◆ **Exercise brief**: In the rows below, swap "likes number" for "like count" and rewrite everything from the line containing "Given: Click the 286 likes number" down to the end of the rows, leaving everything else unchanged. Omit the pictures from your answer.

Rows of pointing data:
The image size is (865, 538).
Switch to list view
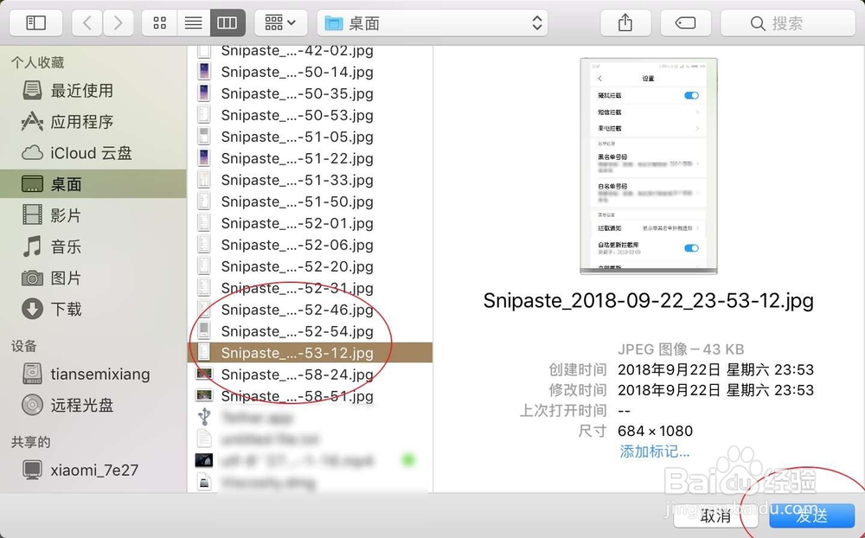[193, 22]
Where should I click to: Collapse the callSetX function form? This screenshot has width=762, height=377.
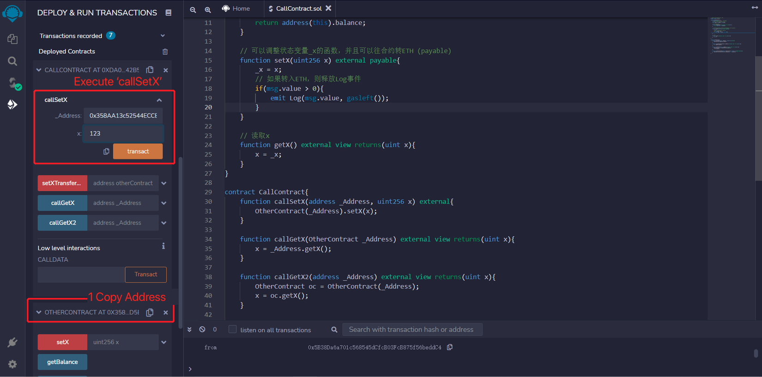tap(159, 100)
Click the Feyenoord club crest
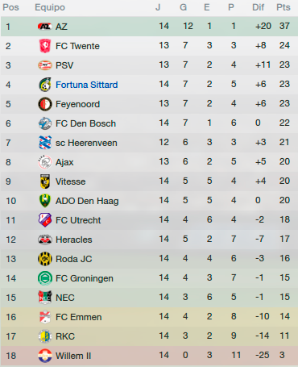This screenshot has width=298, height=367. click(x=45, y=104)
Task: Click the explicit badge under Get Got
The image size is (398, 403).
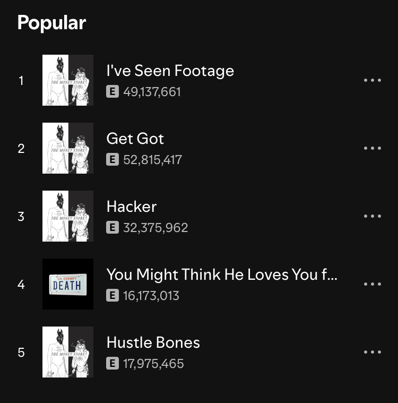Action: [112, 160]
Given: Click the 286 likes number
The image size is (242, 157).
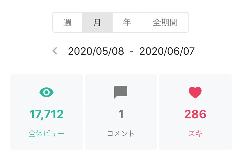Looking at the screenshot, I should click(195, 114).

◆ **Final result**:
Given: Click the 286 like count
The image size is (242, 157).
Looking at the screenshot, I should click(195, 114).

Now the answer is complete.